Trust your doctor
FDA must fast-track COVID vaccine for kids | Column, Aug. 26
I could not agree more with speeding emergency use authorization for younger children. As the column points out, this delay is due more to political caution than science. Since January (pre-delta), according to the Centers for Disease Control and Prevention, hospitalization rates for children 5 to 17 years old have decreased. Some, but not all of this, is due to vaccination eligibility and acceptance by a segment of this group. So, expanding eligibility downward matters, but does not tell the whole story. Hospitalization rates for children 4 or younger have increased over this interval. This implies striving to increase vaccination rates for all household members who have children under 17, even if some of the kids remain ineligible.
I suggest that for the school-age segment, schools worry less about masks and more about screening people before they enter (via home antigen testing), putting vaccinators in the drop-off line to make adult vaccination a temptation harder to refuse, and segregating the vaccinated and unvaccinated within schools. Household spread was the dominant mode before vaccination and before delta, and the amped contagiousness of delta both made this more of a concern and decreased the efficacy of masks. Regardless, vaccination outperforms masks 7 to 1.

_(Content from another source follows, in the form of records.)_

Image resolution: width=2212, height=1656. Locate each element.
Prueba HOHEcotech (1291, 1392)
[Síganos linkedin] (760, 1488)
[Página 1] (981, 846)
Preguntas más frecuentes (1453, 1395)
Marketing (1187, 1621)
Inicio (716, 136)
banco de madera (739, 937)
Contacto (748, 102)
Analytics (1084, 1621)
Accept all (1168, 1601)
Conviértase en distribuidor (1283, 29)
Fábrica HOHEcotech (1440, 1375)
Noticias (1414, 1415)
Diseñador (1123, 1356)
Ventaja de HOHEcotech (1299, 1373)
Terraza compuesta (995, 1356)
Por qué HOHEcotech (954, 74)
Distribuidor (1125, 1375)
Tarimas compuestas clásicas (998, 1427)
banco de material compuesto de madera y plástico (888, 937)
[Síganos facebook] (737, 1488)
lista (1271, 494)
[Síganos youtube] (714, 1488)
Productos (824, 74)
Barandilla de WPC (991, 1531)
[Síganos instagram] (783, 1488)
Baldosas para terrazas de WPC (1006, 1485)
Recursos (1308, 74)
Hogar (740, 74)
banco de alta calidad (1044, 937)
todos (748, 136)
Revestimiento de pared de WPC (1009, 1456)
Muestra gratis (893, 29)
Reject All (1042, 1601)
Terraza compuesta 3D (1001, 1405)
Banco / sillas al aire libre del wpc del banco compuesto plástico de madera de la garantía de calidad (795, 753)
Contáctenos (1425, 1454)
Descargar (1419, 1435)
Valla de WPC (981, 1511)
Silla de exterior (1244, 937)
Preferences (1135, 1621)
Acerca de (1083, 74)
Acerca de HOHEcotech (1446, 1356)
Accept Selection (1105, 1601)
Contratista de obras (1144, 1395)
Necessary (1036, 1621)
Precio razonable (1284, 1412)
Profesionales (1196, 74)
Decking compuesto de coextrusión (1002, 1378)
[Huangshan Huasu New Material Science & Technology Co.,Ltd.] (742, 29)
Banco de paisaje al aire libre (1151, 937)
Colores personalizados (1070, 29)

The column noted something else — off-label vaccination, which should not be skipped over. All along, primary care doctors have been an under-utilized asset in this battle. They are a trusted source able to effectively overcome hesitancy. Pediatricians can vaccinate or arrange vaccination for entire families even if the child is ineligible. And doctors can flexibly apply generic bureaucratic rules to individual needs. On the bubble, age-wise? Thinking of a booster? Go see your doctor.
Pat Byrne, Largo
Be the parent
Schools wait for word on masks | Aug. 26
Let’s just keep this simple, folks. If you want to put a mask on your child and send him to school, please do. Nobody says you can’t. Gov. Ron DeSantis says you can. The school districts say you can. I work as a guardian protecting these little ones. I see a lot of students wearing masks all day, and not one staff member tells them to remove it. So what’s the problem? If you’re waiting for the courts or the government to tell you what to do or how to raise your child, well maybe you shouldn’t have had them in the first place. A little harsh? Well maybe. You are the parent. Be one.
Mark Ewald, Port Richey
Live or die with your choice | Letter, Aug. 26
So why not go a step beyond banning the unvaccinated from hospital care? If you are overweight, if you smoke, if you don’t eat healthfully or if you don’t exercise, should you be denied a hospital bed? We have all been warned about these things for years, right?